WHAT NEEDS TO BE DONE
Set all the entries down again, unaltered.

DATA UNDER STUDY section start

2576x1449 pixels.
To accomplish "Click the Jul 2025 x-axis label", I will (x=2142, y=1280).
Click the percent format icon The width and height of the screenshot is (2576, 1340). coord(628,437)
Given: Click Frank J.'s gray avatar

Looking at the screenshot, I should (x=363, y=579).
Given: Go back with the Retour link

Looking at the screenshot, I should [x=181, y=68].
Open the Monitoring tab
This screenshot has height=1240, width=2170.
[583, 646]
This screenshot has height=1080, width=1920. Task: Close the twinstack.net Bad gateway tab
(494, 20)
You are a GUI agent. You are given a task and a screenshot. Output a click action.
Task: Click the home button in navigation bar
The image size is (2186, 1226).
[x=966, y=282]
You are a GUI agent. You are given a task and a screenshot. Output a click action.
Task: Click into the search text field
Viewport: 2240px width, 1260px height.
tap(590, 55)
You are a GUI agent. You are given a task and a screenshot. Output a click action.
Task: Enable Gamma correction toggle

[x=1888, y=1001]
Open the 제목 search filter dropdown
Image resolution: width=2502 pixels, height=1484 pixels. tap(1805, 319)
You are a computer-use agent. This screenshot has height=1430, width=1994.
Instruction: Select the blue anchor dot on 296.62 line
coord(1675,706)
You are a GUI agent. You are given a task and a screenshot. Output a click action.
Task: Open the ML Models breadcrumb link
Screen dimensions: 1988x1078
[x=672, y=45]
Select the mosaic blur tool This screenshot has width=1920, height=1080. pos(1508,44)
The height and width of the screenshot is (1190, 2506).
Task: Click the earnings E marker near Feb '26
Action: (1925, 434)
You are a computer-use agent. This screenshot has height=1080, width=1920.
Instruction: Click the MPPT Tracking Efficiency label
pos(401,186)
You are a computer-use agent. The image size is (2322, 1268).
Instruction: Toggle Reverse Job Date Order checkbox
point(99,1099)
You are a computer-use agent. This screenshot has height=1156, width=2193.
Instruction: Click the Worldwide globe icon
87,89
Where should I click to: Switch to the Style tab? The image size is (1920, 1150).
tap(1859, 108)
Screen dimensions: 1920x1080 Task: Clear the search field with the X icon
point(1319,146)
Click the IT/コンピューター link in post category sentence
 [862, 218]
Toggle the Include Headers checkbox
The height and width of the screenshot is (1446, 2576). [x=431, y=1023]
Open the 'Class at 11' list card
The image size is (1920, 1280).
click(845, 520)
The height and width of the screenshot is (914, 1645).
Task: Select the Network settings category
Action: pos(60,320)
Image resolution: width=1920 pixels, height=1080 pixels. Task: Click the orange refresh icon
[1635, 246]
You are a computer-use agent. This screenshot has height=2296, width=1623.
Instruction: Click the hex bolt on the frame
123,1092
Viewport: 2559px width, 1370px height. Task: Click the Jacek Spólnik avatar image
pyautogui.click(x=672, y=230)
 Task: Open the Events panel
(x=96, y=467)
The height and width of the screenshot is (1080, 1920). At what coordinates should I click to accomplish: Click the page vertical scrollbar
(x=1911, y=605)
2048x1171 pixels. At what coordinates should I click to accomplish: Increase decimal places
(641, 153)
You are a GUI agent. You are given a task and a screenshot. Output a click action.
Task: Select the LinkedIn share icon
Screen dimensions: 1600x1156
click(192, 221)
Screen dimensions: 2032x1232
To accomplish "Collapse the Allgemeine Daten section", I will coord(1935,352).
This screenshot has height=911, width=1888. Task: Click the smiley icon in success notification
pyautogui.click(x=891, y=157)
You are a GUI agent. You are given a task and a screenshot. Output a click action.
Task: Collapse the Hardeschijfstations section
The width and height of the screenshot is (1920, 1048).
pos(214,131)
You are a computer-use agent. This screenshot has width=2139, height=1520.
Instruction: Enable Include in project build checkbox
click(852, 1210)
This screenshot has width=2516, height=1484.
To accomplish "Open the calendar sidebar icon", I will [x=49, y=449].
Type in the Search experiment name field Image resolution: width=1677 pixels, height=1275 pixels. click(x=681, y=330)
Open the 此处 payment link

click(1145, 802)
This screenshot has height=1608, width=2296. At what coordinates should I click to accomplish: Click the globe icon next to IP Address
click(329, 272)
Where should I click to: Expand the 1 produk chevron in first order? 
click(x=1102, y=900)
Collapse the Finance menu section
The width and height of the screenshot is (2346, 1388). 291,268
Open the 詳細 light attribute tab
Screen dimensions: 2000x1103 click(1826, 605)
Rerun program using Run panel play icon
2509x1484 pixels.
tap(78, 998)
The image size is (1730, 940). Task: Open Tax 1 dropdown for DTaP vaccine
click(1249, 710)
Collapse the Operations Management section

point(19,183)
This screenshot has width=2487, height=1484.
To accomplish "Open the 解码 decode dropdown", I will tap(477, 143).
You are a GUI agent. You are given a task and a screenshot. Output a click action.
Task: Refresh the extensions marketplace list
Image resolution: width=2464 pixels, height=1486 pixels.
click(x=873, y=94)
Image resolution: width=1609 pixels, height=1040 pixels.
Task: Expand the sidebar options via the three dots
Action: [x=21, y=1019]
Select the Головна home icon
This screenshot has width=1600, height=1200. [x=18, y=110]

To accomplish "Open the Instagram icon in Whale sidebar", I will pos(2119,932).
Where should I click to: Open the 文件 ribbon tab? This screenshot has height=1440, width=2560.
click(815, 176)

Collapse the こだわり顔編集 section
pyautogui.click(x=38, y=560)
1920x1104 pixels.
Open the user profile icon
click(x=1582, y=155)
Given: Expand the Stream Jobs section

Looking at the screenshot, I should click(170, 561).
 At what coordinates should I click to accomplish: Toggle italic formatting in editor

DATA UNDER STUDY section end

OUTPUT BELOW
2576x1449 pixels.
To accomplish "Click the Jul 2025 x-axis label", I will (x=2142, y=1280).
Click the percent format icon The width and height of the screenshot is (2576, 1340). coord(628,437)
Given: Click Frank J.'s gray avatar

Looking at the screenshot, I should (x=363, y=579).
Given: Go back with the Retour link

Looking at the screenshot, I should [x=181, y=68].
Open the Monitoring tab
This screenshot has height=1240, width=2170.
[583, 646]
This screenshot has height=1080, width=1920. Task: Close the twinstack.net Bad gateway tab
(494, 20)
You are a GUI agent. You are given a task and a screenshot. Output a click action.
Task: Click the home button in navigation bar
The image size is (2186, 1226).
[x=966, y=282]
You are a GUI agent. You are given a task and a screenshot. Output a click action.
Task: Click into the search text field
Viewport: 2240px width, 1260px height.
tap(590, 55)
You are a GUI agent. You are given a task and a screenshot. Output a click action.
Task: Enable Gamma correction toggle

[x=1888, y=1001]
Open the 제목 search filter dropdown
Image resolution: width=2502 pixels, height=1484 pixels. tap(1805, 319)
You are a computer-use agent. This screenshot has height=1430, width=1994.
Instruction: Select the blue anchor dot on 296.62 line
coord(1675,706)
You are a GUI agent. You are given a task and a screenshot. Output a click action.
Task: Open the ML Models breadcrumb link
Screen dimensions: 1988x1078
[x=672, y=45]
Select the mosaic blur tool This screenshot has width=1920, height=1080. pos(1508,44)
The height and width of the screenshot is (1190, 2506).
Task: Click the earnings E marker near Feb '26
Action: (1925, 434)
You are a computer-use agent. This screenshot has height=1080, width=1920.
Instruction: Click the MPPT Tracking Efficiency label
pos(401,186)
You are a computer-use agent. The image size is (2322, 1268).
Instruction: Toggle Reverse Job Date Order checkbox
point(99,1099)
You are a computer-use agent. This screenshot has height=1156, width=2193.
Instruction: Click the Worldwide globe icon
87,89
Where should I click to: Switch to the Style tab? The image size is (1920, 1150).
tap(1859, 108)
Screen dimensions: 1920x1080 Task: Clear the search field with the X icon
point(1319,146)
Click the IT/コンピューター link in post category sentence
 [862, 218]
Toggle the Include Headers checkbox
The height and width of the screenshot is (1446, 2576). [x=431, y=1023]
Open the 'Class at 11' list card
The image size is (1920, 1280).
click(845, 520)
The height and width of the screenshot is (914, 1645).
Task: Select the Network settings category
Action: pos(60,320)
Image resolution: width=1920 pixels, height=1080 pixels. Task: Click the orange refresh icon
[1635, 246]
You are a computer-use agent. This screenshot has height=2296, width=1623.
Instruction: Click the hex bolt on the frame
123,1092
Viewport: 2559px width, 1370px height. Task: Click the Jacek Spólnik avatar image
pyautogui.click(x=672, y=230)
 Task: Open the Events panel
(x=96, y=467)
The height and width of the screenshot is (1080, 1920). At what coordinates should I click to accomplish: Click the page vertical scrollbar
(x=1911, y=605)
2048x1171 pixels. At what coordinates should I click to accomplish: Increase decimal places
(641, 153)
You are a GUI agent. You are given a task and a screenshot. Output a click action.
Task: Select the LinkedIn share icon
Screen dimensions: 1600x1156
click(192, 221)
Screen dimensions: 2032x1232
To accomplish "Collapse the Allgemeine Daten section", I will coord(1935,352).
This screenshot has height=911, width=1888. Task: Click the smiley icon in success notification
pyautogui.click(x=891, y=157)
You are a GUI agent. You are given a task and a screenshot. Output a click action.
Task: Collapse the Hardeschijfstations section
The width and height of the screenshot is (1920, 1048).
pos(214,131)
You are a computer-use agent. This screenshot has width=2139, height=1520.
Instruction: Enable Include in project build checkbox
click(852, 1210)
This screenshot has width=2516, height=1484.
To accomplish "Open the calendar sidebar icon", I will [x=49, y=449].
Type in the Search experiment name field Image resolution: width=1677 pixels, height=1275 pixels. click(x=681, y=330)
Open the 此处 payment link

click(1145, 802)
This screenshot has height=1608, width=2296. At what coordinates should I click to accomplish: Click the globe icon next to IP Address
click(329, 272)
Where should I click to: Expand the 1 produk chevron in first order? 
click(x=1102, y=900)
Collapse the Finance menu section
The width and height of the screenshot is (2346, 1388). 291,268
Open the 詳細 light attribute tab
Screen dimensions: 2000x1103 click(1826, 605)
Rerun program using Run panel play icon
2509x1484 pixels.
tap(78, 998)
The image size is (1730, 940). Task: Open Tax 1 dropdown for DTaP vaccine
click(1249, 710)
Collapse the Operations Management section

point(19,183)
This screenshot has width=2487, height=1484.
To accomplish "Open the 解码 decode dropdown", I will tap(477, 143).
You are a GUI agent. You are given a task and a screenshot. Output a click action.
Task: Refresh the extensions marketplace list
Image resolution: width=2464 pixels, height=1486 pixels.
click(x=873, y=94)
Image resolution: width=1609 pixels, height=1040 pixels.
Task: Expand the sidebar options via the three dots
Action: [x=21, y=1019]
Select the Головна home icon
This screenshot has width=1600, height=1200. [x=18, y=110]

To accomplish "Open the Instagram icon in Whale sidebar", I will pos(2119,932).
Where should I click to: Open the 文件 ribbon tab? This screenshot has height=1440, width=2560.
click(815, 176)

Collapse the こだわり顔編集 section
pyautogui.click(x=38, y=560)
1920x1104 pixels.
Open the user profile icon
click(x=1582, y=155)
Given: Expand the Stream Jobs section

Looking at the screenshot, I should click(170, 561).
 At what coordinates should I click to accomplish: Toggle italic formatting in editor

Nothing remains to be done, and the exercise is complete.